In Latin America, the 19th century was a time of revolution with Nationalist movements and Independence Wars erupting throughout the Spanish colonies, many led by Simón Bolívar. Women were not simply spectators or support for men in the wars of Latin America, but took up arms, acted as spies and informants, organizers and nurses. In the Spanish Caribbean, though no armed rebellion took place, women collaborated with separatist groups and pressed for an end to slavery. Women's participation in the push for nationalism led the way to replacing the former trend for women to lead a life secluded from society to one of involvement and a push for more voice in social and political movements. In particular, women began organizing secondary schools for young women.

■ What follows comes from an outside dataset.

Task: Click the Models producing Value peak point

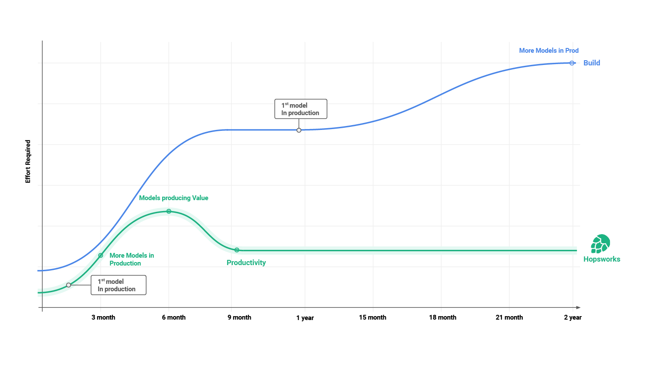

Another press for societal improvement, the Temperance movement, shows a marked difference between the Americas. In the United States and Canada, women flocked to the Woman's Christian Temperance Union (WCTU). It was the largest non-denominational women's organization in Canada during the 19th century, as abuse of alcohol was widely credited as the cause of disease, immorality, poverty, prostitution, unemployment and violence. The WCTU also was the largest women's organization in the United States and seen as an organization that could help women gain protection for themselves and their children from the violence they experienced and achieve social reforms. Temperance did not receive such enthusiastic support in Latin America, though some countries, like Mexico, did attempt to curtail consumption. For many women who had been confined to their homes, producing and selling alcohol, had been a means of both economic support and a way to participate in business ventures in an environment where women were usually barred from participation.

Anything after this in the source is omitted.